Il sortit, la laissant seule dans le soleil de Rome.
Drew glissa un bras autour des épaules d'Emma. Ils se tenaient debout sur une autre terrasse, dans une autre ville. Mais la beauté du Ritz de Madrid ne touchait pas la jeune femme. Seule la présence de Drew parvenait à la réconforter on peu.
- Je ne supporte pas de te voir si triste, Emma, dit-il.
- Non, pas triste. Juste un peu lasse.
- Depuis cette dispute avec ton père, tu n'es plus la même. Cela m'est d'autant plus pénible que j'en suis la cause.
- Tu n'es pas responsable, crois-moi. Il aurait réagi de la même façon avec n'importe qui d'autre. Papa ne peut pas s'empêcher de me surprotéger. C'est en grande partie à cause de... ce qui est arrivé à mon frère.

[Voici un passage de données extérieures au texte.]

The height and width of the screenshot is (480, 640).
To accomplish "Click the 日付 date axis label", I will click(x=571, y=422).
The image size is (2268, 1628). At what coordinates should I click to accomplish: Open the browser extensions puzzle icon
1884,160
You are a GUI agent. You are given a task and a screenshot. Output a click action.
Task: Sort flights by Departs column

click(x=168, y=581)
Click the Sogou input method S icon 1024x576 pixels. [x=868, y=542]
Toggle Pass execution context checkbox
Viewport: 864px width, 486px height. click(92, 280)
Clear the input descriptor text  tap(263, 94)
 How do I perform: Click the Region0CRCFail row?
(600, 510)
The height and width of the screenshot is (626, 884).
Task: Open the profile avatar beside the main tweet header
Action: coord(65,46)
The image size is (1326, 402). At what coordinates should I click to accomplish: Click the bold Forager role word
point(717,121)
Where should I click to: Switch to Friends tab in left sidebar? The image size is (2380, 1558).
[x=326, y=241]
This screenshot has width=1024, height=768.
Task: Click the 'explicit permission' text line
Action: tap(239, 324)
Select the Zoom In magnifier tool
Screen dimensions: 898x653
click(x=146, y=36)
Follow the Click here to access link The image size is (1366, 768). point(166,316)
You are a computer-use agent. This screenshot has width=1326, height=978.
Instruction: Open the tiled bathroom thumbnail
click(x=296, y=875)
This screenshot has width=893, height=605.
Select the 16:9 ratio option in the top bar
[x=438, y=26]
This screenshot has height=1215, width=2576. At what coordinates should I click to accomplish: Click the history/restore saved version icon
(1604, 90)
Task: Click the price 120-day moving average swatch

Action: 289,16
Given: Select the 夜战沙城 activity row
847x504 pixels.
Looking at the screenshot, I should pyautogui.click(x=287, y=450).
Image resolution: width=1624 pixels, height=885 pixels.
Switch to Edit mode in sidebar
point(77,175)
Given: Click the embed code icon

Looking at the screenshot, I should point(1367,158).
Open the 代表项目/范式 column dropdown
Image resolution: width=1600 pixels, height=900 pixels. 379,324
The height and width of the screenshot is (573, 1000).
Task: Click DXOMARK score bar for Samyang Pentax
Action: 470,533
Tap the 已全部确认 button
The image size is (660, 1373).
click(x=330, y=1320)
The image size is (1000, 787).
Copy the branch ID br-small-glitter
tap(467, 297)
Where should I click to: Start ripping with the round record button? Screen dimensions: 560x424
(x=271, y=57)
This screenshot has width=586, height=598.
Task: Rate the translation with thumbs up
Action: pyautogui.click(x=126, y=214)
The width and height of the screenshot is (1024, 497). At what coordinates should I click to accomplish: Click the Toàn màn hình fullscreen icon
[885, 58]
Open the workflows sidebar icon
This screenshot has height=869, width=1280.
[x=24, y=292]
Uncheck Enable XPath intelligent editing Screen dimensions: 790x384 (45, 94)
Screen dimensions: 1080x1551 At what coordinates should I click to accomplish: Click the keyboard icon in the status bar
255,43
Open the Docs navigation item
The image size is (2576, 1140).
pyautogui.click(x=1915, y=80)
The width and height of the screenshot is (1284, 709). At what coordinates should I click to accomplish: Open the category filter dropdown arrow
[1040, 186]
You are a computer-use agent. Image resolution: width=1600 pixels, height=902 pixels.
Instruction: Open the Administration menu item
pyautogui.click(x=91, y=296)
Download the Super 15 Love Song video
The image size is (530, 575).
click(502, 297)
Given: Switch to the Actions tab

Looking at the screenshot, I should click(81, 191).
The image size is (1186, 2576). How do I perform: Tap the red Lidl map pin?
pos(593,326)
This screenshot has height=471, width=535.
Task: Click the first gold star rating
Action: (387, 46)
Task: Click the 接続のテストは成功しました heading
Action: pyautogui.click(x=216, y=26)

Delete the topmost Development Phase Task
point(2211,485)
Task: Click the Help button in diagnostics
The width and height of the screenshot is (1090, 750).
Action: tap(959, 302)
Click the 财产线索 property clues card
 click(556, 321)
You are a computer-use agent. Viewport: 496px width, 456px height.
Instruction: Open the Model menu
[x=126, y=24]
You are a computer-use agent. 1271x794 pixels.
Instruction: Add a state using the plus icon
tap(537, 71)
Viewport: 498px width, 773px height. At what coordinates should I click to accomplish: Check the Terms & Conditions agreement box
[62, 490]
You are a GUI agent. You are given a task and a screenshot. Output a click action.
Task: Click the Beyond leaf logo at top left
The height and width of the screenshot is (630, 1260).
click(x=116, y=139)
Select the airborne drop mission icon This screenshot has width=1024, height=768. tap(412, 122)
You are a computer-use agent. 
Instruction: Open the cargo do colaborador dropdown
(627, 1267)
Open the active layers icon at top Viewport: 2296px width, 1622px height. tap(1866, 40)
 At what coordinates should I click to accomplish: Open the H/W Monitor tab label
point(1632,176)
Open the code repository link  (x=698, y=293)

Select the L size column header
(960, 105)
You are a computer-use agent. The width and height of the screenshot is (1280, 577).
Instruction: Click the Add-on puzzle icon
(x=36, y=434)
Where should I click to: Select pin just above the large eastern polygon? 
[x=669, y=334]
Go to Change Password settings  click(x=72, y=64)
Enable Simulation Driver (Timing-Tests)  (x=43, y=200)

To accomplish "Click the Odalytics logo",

Il l'embrassa tendrement sur la tempe.
- Ça a dû être terrible, pour lui comme pour toi, mais c'est arrivé il y a si longtemps.
- Certaines choses sont impossibles à oublier, murmura- t-elle en frissonnant, malgré la tiédeur de la nuit.
Et c'est parce que je le comprends que j'ai mal. Il a tout fait pour moi, et pas seulement sur le plan matériel.
- Il t'adore. Il suffit de vous regarder pour en être convaincu.
Souriant, il caressa le visage de la jeune femme.
- Je sais exactement ce qu'il ressent.
- Je l'aime aussi. Mais je ne peux pas continuer à vivre de sorte à le rassurer. Il y a longtemps que je le sais.
- Il n'a pas confiance en moi. Je ne peux pas lui en vouloir, dit Drew en haussant les épaules. En moi, il ne voit que le débutant qui essaie de percer.
- Tu n'as pas besoin de moi pour cela.
Emma se serra contre lui.
- Il finira par accepter, Drew. Il a encore du mal à admettre que j'aie grandi et que je puisse être amoureuse.
C'est tout.
- En tout cas, si quelqu'un peut l'amadouer, c'est bien toi.
Il prit la jeune femme dans ses bras.
- Je suis content que tu n'aies pas voulu sortir, ce soir.
- Je n'aime pas beaucoup les boîtes de nuit. Cela t'ennuie ?
- De passer la soirée tout seul avec toi? J'ai l'air d'un fou?
Il l'embrassa doucement, jouant avec ses lèvres, tandis que des mains il effleurait la pointe de ses seins.
Emma le senti durcir contre elle. Sa bouche devint plus exigeante, plus brûlante, cependant qu'il l'entraînait vers le lit.
- La tournée est presque terminée, murmura-t-il.
- Oui, dit-elle dans un souffle, renversant la tête en arrière,
- Reviendras-tu à Londres, Emma?
Elle sentit son cœur chavirer. C'était la première fois qu'il faisait allusion à l'avenir.
- Oui, répondit-elle. Je retournerai à Londres.
- Et nous aurons d'autres nuits comme celle-ci.
Il l'embrassait toujours, les mains glissant sur son corps, légères, délicates.
- Des tas de nuits ensemble, poursuivit-il en tirant sur les pans du chemisier de la jeune femme pour caresser sa peau. Jour après jour, je pourrai te montrer combien je tiens à toi, à quel point j'ai envie de toi. Laisse-moi te le prouver, Emma.